- _Your objective_
In the Strans Gill Pot account, what covered the entrance to the pot?

- _Page excerpt_
Strans Gill Pot
Ian Cummins, Simon Beck, Chris Smith, John Clark.
I’d been looking forward to this trip since seeing the meets list and had even checked my ability to pass a 7.5-inch squeeze using a couple of DVD cases and a piece of wood held by my kids. Fortunately, or not, depending on your viewpoint, this obstacle in the entrance pitch is no more, apparently blasted out to effect a rescue since the publication of my 1979 guide.
We’d arranged to meet at Cray and I had a coffee in the pub before everyone arrived and asked the lass in the kitchen if we could park out back. The pleasant flat walk was not too bad in a wetsuit and despite the previous day’s rain I was confident of bottoming the pot. Pulling back the tin sheets over the entrance in the dry beck revealed an evil black slot and the roaring of water below. Indeed, apart from the howling gale at the bottom of the big pitch, my main memory of the trip was the constant noise of rushing water.

- _Recorded information_
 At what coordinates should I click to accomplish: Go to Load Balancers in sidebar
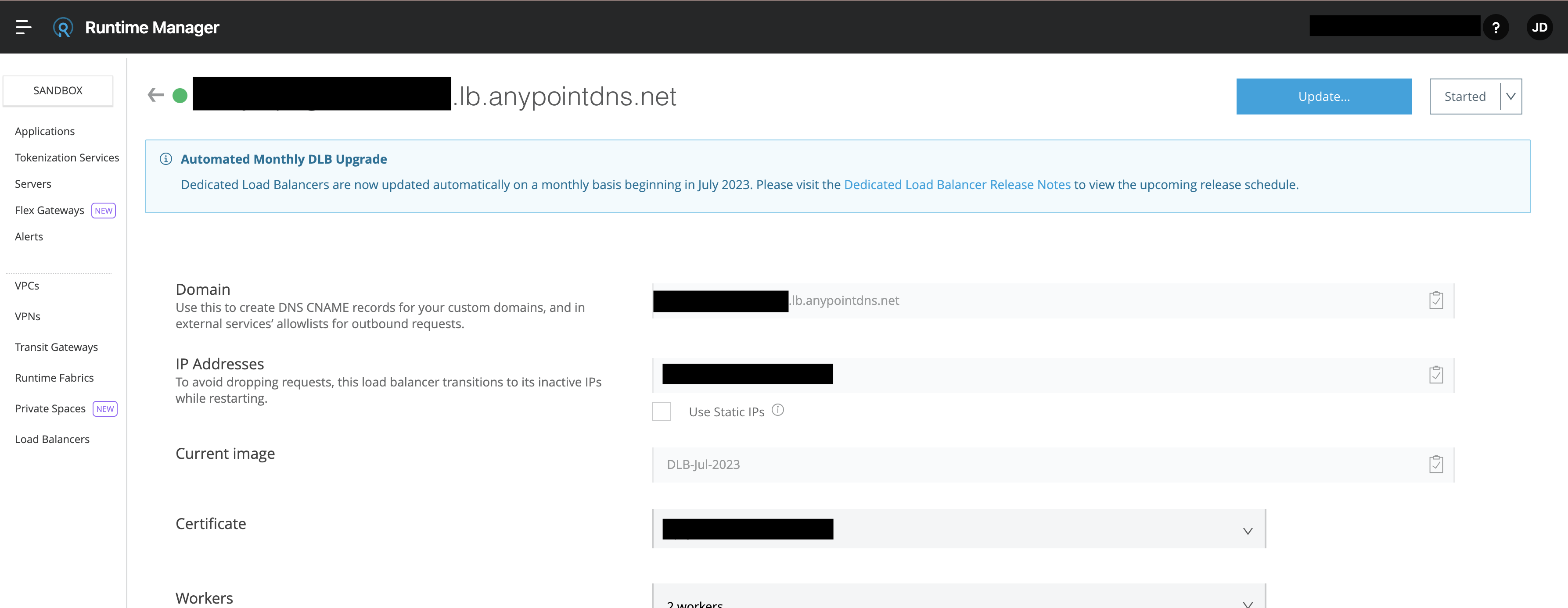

- _Problem solution_
Tin sheets covered the entrance.